Real estate can be classified into four major categories:




1.    land;
2.    residential;
3.    commercial; and
4.    industrial.
“Land” can be subdivided into five categories: (a) unimproved; (b) farm land; (c) recreational; (d) ranches; and (e) subdivided lots.
“Residential” can be subdivided into three categories: (a) single family dwellings; (b) multiple family dwellings (such as apartments and condominiums); and (c) hotels and motels (transient dwellings).
“Commercial” can be subdivided into five categories: (a) residential rental; (b) office buildings; (c) retail stores; (d) shopping centers; and (e) specialty buildings (such as banks, movie theaters, stadiums, and bowling alleys).
“Industrial” can be subdivided into four categories: (a) factories; (b) warehouses; (c) industrial parks; and (d) utility facilities (such as power plants).
An investor should select the type of real estate that will best meet the specific objectives of the investment plan.
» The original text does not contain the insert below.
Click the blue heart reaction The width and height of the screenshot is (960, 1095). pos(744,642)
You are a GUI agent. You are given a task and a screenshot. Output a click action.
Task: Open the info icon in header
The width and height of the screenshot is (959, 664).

For example, unimproved land can provide substantial, long-term appreciation, but cannot be looked to for a significant current flow of income.


HOW DO I SELECT THE BEST OF ITS TYPE?

Because of the unique nature of real estate, “best” is a relative term – at best. An investor should study each of the following major criteria:




1.    Location of the property. This is the most important single factor and will determine present and future market demand.
2.    Soundness of construction and appropriateness of design for intended use. Maintenance costs will be higher with poor construction and rental income may be lower than anticipated if the project is not suited for its intended use.
3.    Cost of capital. The interest rate that must be paid on the purchase debt will significantly affect the ultimate profitability of the venture.
4.    Financing fee. Requiring payment of “points” has become a prevalent practice. These are paid to the lender on both the construction financing and the permanent mortgage. Each point is 1% of the borrowed amount.
5.    The cost of operating and maintaining the property. A review of the track record of the promoter/manager in similar projects is particularly helpful.
6.    Organization and offering expenses.
7.    Sales commissions.
8.    Construction costs. (Check to see if the general partner’s fee will be reduced if costs of construction are higher than projected.)
9.    Fees paid to the general partner for managing the partnership and the underlying investment property.
10.    Projected cash flow and tax results from operations.